RECORDS FOR PROCESSING:
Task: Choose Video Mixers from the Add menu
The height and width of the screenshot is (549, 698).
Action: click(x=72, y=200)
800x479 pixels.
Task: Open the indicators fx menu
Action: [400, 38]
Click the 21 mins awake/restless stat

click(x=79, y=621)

PROBLEM STATEMENT: All of the material must be given again exactly.

EXERCISE OUTPUT:
Task: Choose Video Mixers from the Add menu
The height and width of the screenshot is (549, 698).
Action: click(x=72, y=200)
800x479 pixels.
Task: Open the indicators fx menu
Action: [400, 38]
Click the 21 mins awake/restless stat

click(x=79, y=621)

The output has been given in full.